| Problem details |
Collect the lines of the entries where "point" shows up.

Data excerpts
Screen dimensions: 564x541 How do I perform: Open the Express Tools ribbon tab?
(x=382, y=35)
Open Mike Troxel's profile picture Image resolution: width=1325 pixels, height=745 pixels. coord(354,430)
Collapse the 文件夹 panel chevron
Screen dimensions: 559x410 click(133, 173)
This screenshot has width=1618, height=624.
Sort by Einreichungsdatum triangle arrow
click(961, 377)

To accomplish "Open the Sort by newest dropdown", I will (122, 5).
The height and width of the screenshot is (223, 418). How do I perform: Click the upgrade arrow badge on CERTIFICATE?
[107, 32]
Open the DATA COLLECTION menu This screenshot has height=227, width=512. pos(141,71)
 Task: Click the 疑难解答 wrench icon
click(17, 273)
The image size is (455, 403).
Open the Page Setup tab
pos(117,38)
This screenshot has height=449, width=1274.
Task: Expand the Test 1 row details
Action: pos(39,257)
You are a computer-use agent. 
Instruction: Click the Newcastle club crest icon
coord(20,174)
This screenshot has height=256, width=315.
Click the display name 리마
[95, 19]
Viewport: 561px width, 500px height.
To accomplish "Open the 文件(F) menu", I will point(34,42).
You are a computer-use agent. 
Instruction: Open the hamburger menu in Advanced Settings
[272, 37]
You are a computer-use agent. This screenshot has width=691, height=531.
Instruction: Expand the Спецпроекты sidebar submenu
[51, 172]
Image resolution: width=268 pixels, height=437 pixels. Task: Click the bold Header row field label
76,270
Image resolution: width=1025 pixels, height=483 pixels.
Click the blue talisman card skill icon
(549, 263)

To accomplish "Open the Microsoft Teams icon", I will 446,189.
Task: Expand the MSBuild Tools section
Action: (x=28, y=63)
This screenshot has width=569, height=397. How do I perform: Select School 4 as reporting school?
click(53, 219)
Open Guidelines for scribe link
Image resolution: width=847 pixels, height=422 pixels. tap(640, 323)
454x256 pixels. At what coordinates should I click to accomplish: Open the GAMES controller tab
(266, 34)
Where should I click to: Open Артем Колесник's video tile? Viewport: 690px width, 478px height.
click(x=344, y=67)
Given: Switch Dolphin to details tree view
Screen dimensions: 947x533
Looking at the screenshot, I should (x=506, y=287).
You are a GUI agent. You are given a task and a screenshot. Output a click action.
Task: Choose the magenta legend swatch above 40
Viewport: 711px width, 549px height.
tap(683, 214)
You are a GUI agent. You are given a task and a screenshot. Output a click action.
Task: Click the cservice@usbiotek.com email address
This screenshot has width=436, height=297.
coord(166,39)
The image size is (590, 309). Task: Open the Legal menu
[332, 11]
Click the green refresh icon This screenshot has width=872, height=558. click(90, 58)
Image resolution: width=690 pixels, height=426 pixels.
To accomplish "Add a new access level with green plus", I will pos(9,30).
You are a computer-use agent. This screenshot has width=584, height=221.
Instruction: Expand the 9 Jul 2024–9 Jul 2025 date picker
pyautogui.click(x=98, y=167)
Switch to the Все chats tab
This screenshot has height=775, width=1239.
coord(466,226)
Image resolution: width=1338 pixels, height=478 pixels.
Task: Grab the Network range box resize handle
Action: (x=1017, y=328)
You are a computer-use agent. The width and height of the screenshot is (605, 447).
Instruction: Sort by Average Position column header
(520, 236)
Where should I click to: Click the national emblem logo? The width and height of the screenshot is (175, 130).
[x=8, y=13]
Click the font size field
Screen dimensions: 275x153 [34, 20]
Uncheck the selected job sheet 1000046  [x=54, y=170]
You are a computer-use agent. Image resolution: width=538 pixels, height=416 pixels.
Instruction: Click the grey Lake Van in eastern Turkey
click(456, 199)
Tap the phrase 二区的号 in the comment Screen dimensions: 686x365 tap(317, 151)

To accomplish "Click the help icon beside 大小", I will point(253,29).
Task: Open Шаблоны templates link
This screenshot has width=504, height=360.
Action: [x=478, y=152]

| Response to the task |
To accomplish "Open the 文件(F) menu", I will point(34,42).
To accomplish "Click the help icon beside 大小", I will point(253,29).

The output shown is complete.